In light of the two Court of Appeal decisions, the most sensible approach, and the one that I subscribe to, is that taken in Re Meadow Park Nursing Home (supra). The state of the law following the Toronto Police Com’rs and Printing Industries court decisions, as I read them, may be summarized as follows: An arbitrator has no jurisdiction to import into a collective agreement a general duty on an employer to exercise management rights reasonably. However, if on an application of the general law of implied terms in contract, the implication arises from the collective agreement itself that a particular management right must be exercised reasonably, the arbitrator is bound to make that implication since it arises from the collective agreement negotiated by the parties, from which the arbitrator draws his or her jurisdiction. Such an implied duty may arise from a specific provision of the collective agreement, or from a reading of the agreement as a whole in a labour relations context.
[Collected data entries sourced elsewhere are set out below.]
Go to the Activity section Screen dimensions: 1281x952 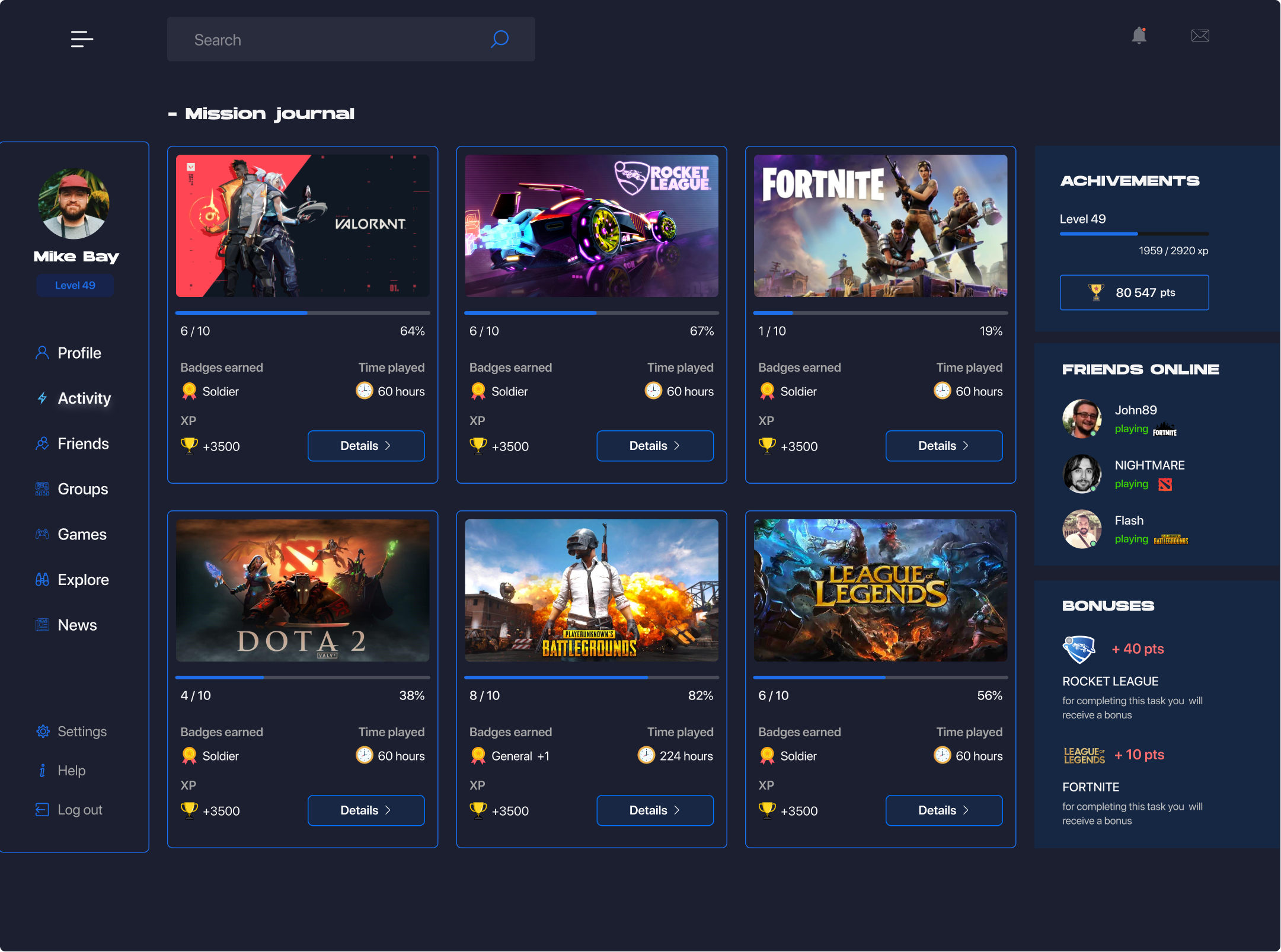[x=84, y=398]
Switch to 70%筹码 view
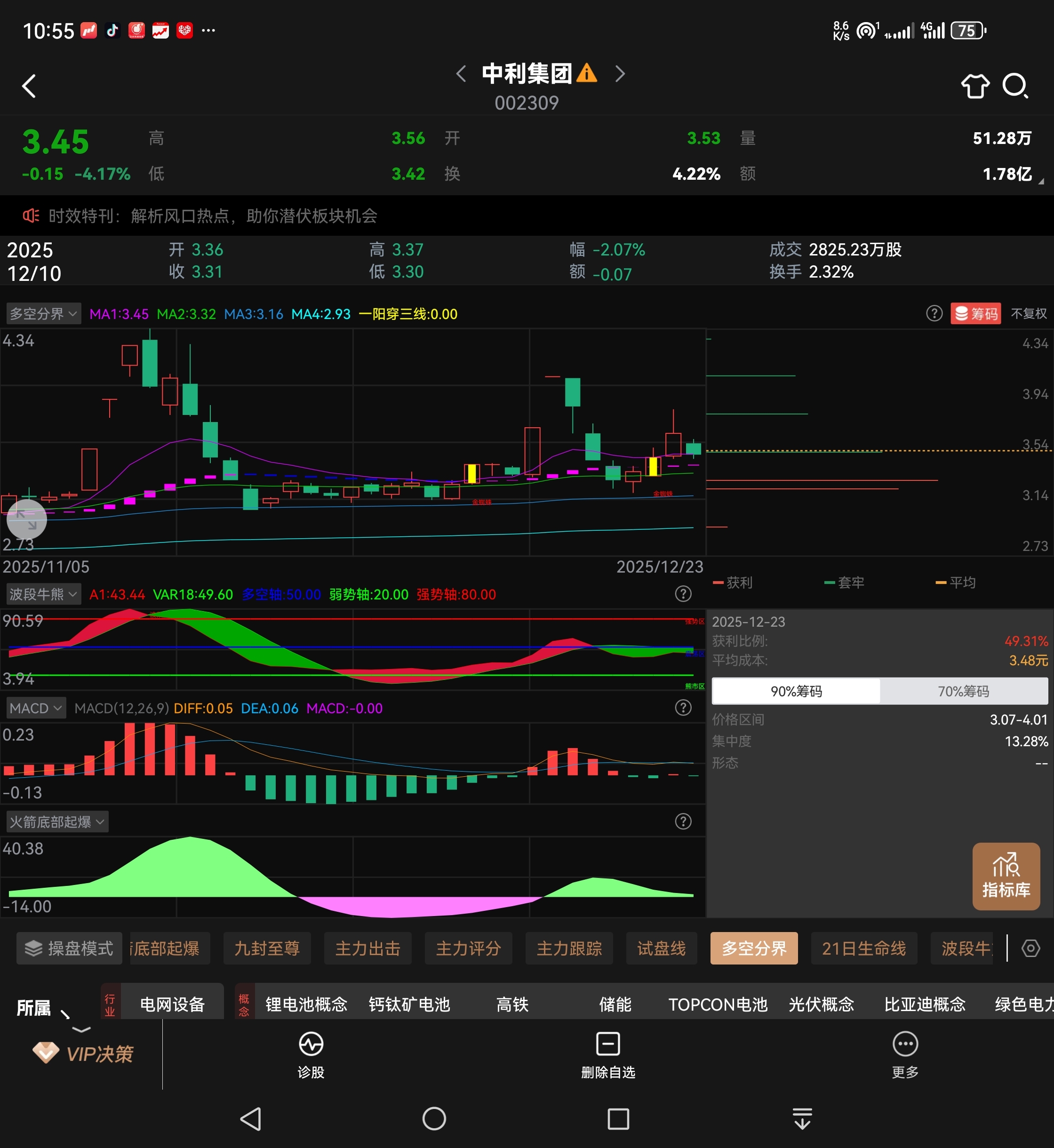Image resolution: width=1054 pixels, height=1148 pixels. click(963, 691)
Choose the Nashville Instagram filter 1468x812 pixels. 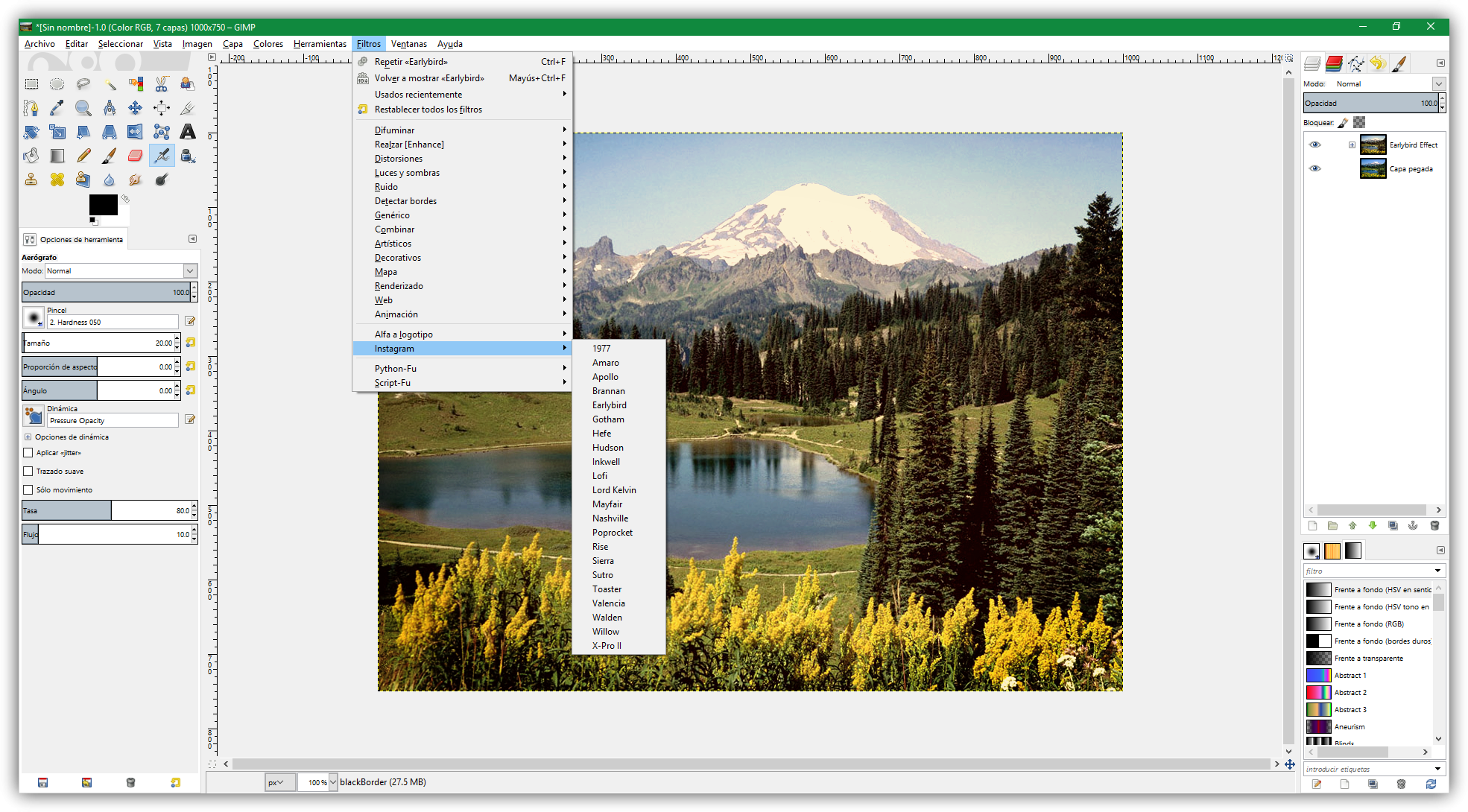click(610, 518)
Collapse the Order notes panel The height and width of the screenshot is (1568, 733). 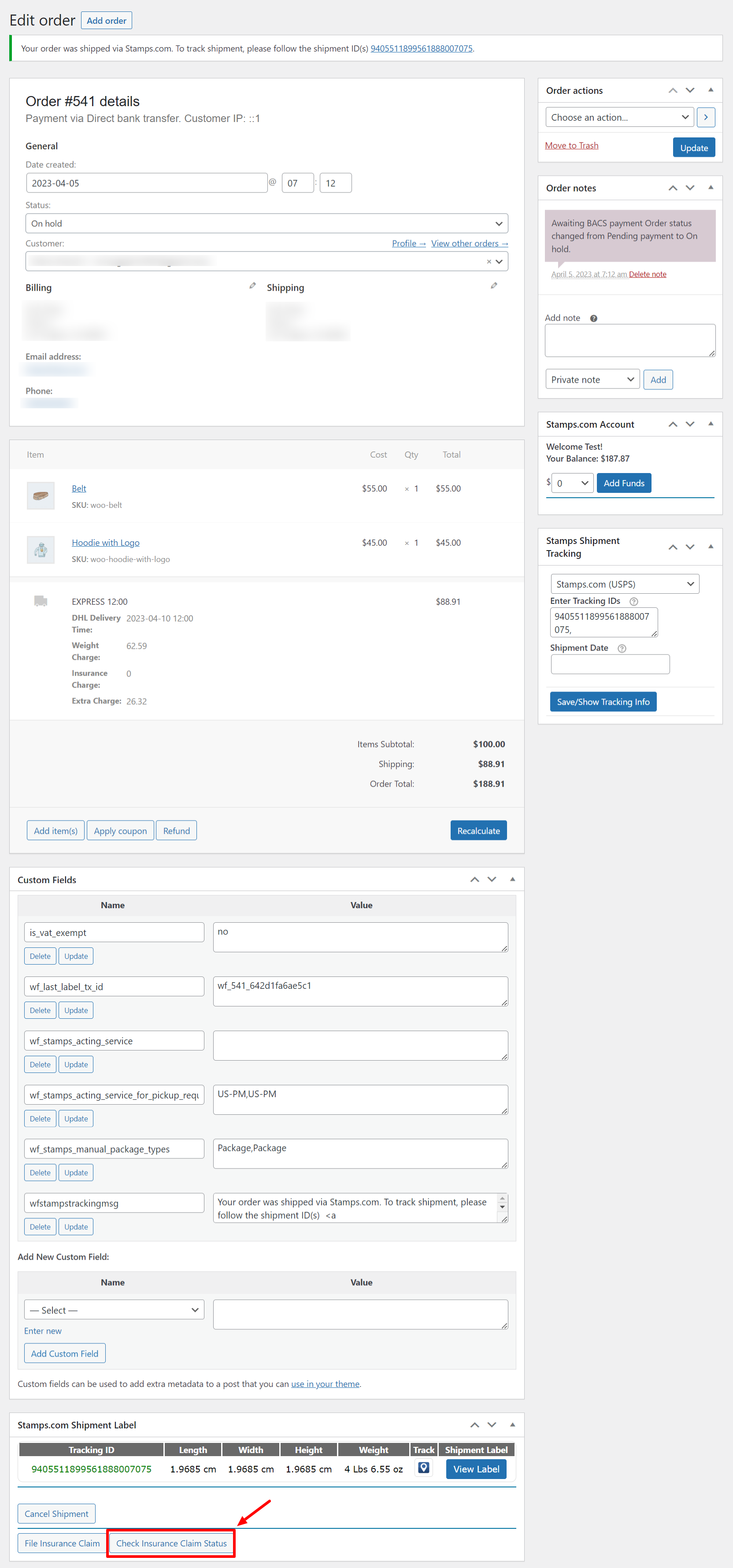point(711,188)
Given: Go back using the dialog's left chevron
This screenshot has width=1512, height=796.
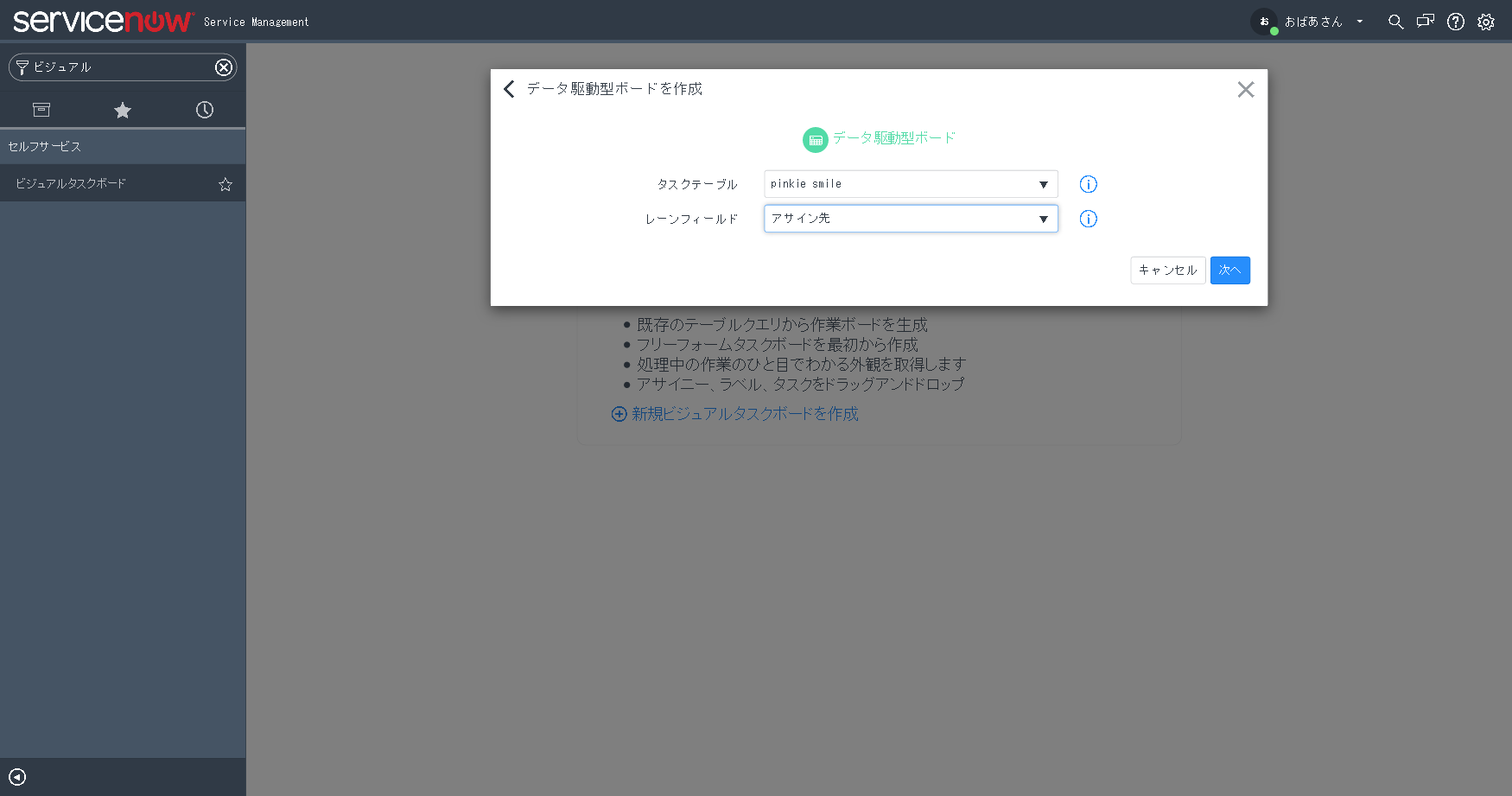Looking at the screenshot, I should [508, 89].
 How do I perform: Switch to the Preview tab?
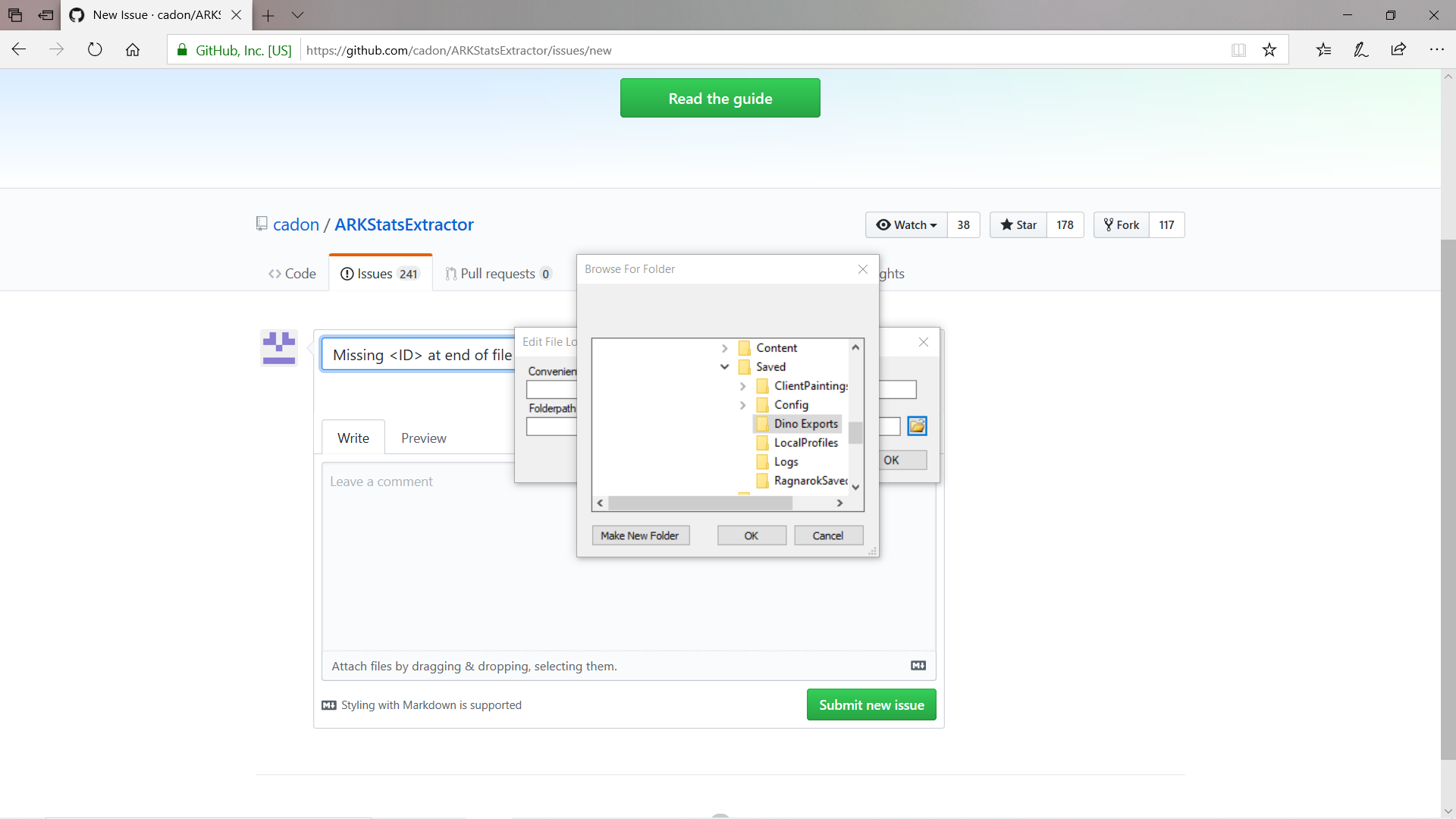pyautogui.click(x=423, y=438)
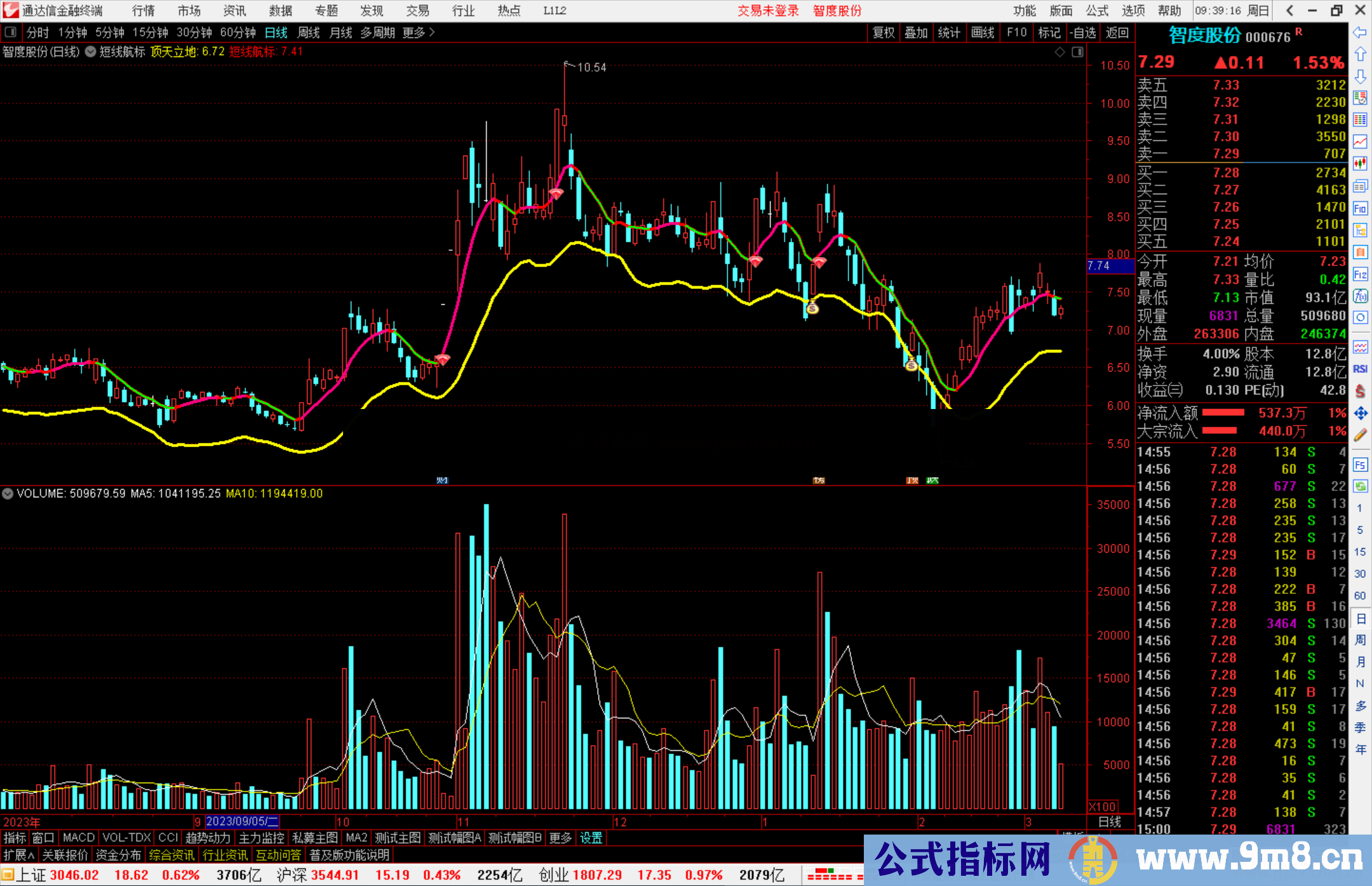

In the instant case, the union has not pointed to anything in the collective agreement that could give rise to an implied term that management rights must be exercised reasonably. Nor is there anything in the collective agreement to justify an implied term that the particular exercise of the management right to create an attendance review policy must be reasonable. Therefore, the Board has no jurisdiction to review the reasonableness, of the employer’s exercise of management rights to create the policy, or of the policy itself. The Board, however, does possess jurisdiction to determine whether the policy conflicts with any employee rights conferred by the collective agreement, including the issue of whether the policy constitutes discipline. And of course, the Board also has jurisdiction to determine the union’s allegation that the policy is contrary to the Ontario Human Rights Code.
This proceeding will continue in accordance with the directions contained in this decision. The Registrar shall schedule further hearings in consultation with the parties.
Dated this 2nd day of January 2004 at Toronto, Ontario.